I have two logical nodes on my servers which I initialize using a derivation of the flume-daemon.sh script. After I upgraded to v094_cdh3u2, I started seeing the second node not begin forwarding its files to a collector. An excerpt from the init script:
export FLUME_HOME=/usr/local/flume-0.9.4-cdh3u2
export FLUME_LOG_DIR="/var/log/flume"
export FLUME_LOGFILE=flume-flume-node-$HOSTNAME.log
log=$FLUME_LOG_DIR/flume-flume-$HOSTNAME.out
for IN in `cat /etc/flume-node.conf`; do
counter=0;
arr=$(echo $IN | tr ";" "\n")
for x in $arr
do
flume_args[$counter]=`echo $x`;
counter=$(( counter + 1 ))
done
flume_host_name=`/bin/hostname`${flume_args[1]}
nohup ${FLUME_HOME}/bin/flume node -n $flume_host_name > "$log" 2>&1 < /dev/null &
done
Both nodes' processes are running, both are ACTIVE on Node Status table
and both have the correct configuration on the Node Configuration
table. But files accumulate in the /logged directory for the
second node.
The problem resolves with a refresh {node_name} command to the master.
Configuration is:
Agent1: node_name1 useast_events syslogUdp(5140) {value("app","ngn") => autoE2EChain }
Collector: collector_name useast_events autoCollectorSource collectorSink(s3://events...)
Agent2: node_name2 useast_accesslogs syslogUdp(5140) {value("app","ngn") => autoE2EChain }
Collector: collector_name useast_accesslogs autoCollectorSource collectorSink(s3://accesslogs...)
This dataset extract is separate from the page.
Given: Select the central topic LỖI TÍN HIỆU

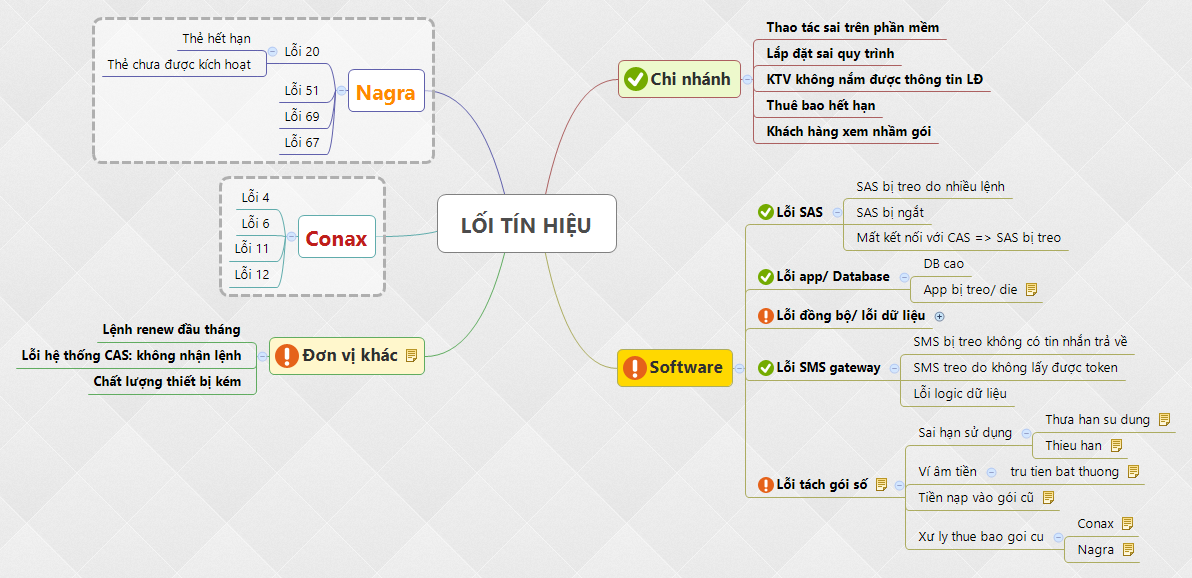Looking at the screenshot, I should coord(526,225).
After I submit the refresh command, the agent's sink actually is changed from {value("app","ngn") => autoE2EChain } to:
{ value( "app", "ngn" ) => { ackedWriteAhead => { stubbornAppend
=> { insistentOpen => < logicalSink(
"collector_2_1a_094_events" ) ? < logicalSink(
"collector_1_1c_094_events" ) ? logicalSink(
"collector_1_1b_094_events" ) > > } } } }
I can't figure out what is happening, but I do set the FLUME_LOGFILE environment variable only once (i.e., outside the for loop). Sometimes I get multiple nodes writing to the same log file concurrently; but other times I will see a second log file created with a date extension that only the second node writes to.
Does anyone have any suggestions to guarantee both nodes are initialized correctly? I could add a refresh command in the init script, but I want to make sure that I understood the problem since this wasn't happening before the upgrade.
Thanks,
Jay S.